BBC Complaints: The link you need!

Saturday, 1 August 2009


My fingers shall rest shortly, as here is my last subject for investigation - Gavin Esler.
That this genial left-winger is not a biased interviewer has rarely struck my mind.
His behaviour on 'Dateline: London' would convince even the most sceptical person of his undisguised ultra-liberal sentiments.
Let the interruption coefficients speak:
Grant Shapps, Conservative (24/7) - 2.4
Malcolm Rifkind, Conservative (16/7) - 1.6
Keith Vaz, Labour (23/7) - 0.8
Brian Paddick, Lib Dem (9/7) - 0.8
Jim Knight, Labour (15/7) -0.8
Tony Wright, Labour (23/7) - 0.7
John Prescott, Labour (9/7) - 0.4
Ben Bradshaw, Labour (24/7) - 0
Charles Clarke, Labour (24/7) - 0
Average number of interruptions per political party:
Conservatives - 2.0
Lib Dems - 0.8
Labour 0.5
In June, though, his averages for both Labour and the Conservatives were 1.7, though that figure is based on a grand total of 3 interviews!
This just goes to show that the I.C.s are only a part of the story. Content and tone are just as important. They, however, are very hard to quantify.

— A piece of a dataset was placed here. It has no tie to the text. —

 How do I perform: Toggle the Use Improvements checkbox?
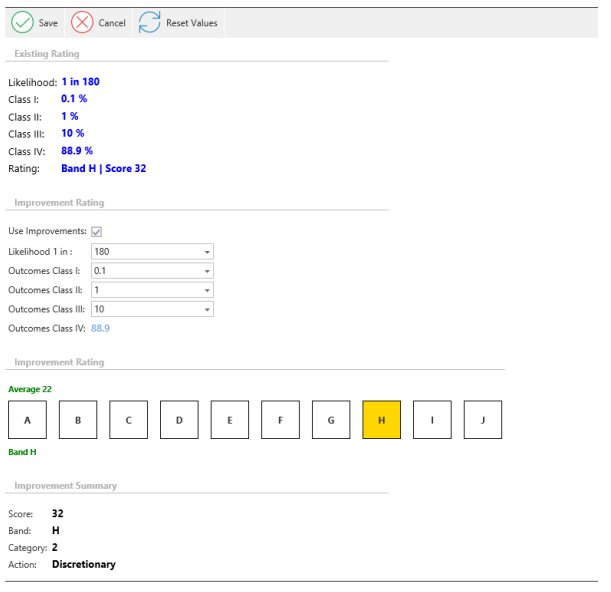pos(97,232)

  1. Do you consider speed of interruption as well? A pretty much immediate interruption might count for 2 or 4 times more than one after a part answer.

  2. That's a good point. I haven't looked at that, but it could prove a useful side measure to weight all the many I.C.s that share a number (and, as you can see, there are a lot of them!). I use the number of questions as a side measure already - on the principle that the more questions there are the more the interview favours the interviewer), but your idea would make a second tool (for extra precision). I will think about how to factor it in. Thanks.